**Exercise aim**
Set down, word for word, every line of the listing below, starting with the one that contains "Given: Open the Validations tab" and ending with the final line. Include nothing else.

**Source data**
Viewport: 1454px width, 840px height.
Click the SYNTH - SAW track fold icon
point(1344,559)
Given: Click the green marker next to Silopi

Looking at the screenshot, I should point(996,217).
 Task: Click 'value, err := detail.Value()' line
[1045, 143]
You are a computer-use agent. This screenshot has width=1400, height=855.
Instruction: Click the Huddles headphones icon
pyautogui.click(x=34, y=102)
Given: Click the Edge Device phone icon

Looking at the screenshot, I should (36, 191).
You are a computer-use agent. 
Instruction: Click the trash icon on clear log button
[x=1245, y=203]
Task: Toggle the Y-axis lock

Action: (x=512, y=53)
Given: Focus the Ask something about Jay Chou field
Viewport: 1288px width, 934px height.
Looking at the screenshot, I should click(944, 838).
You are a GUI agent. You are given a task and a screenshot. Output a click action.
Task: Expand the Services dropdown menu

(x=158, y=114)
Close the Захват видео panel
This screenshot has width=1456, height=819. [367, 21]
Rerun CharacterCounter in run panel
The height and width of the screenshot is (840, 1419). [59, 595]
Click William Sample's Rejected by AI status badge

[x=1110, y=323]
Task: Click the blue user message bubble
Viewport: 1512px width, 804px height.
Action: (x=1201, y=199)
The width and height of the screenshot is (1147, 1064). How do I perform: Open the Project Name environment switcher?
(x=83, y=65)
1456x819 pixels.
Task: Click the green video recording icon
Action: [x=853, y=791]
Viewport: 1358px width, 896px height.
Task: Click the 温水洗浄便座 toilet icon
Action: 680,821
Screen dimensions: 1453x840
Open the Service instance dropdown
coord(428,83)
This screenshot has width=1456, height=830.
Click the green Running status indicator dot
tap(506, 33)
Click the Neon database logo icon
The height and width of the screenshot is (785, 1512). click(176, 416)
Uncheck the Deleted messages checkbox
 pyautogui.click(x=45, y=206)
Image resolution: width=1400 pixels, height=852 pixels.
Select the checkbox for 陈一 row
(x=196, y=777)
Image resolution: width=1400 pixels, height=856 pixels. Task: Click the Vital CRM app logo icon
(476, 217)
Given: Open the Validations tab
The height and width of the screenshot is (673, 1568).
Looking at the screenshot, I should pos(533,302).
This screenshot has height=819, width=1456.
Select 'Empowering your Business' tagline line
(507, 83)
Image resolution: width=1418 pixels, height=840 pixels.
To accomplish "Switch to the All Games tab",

**Solution to this problem**
Given: Open the Validations tab
The height and width of the screenshot is (673, 1568).
Looking at the screenshot, I should pos(533,302).
This screenshot has height=819, width=1456.
Select 'Empowering your Business' tagline line
(507, 83)
Image resolution: width=1418 pixels, height=840 pixels.
To accomplish "Switch to the All Games tab",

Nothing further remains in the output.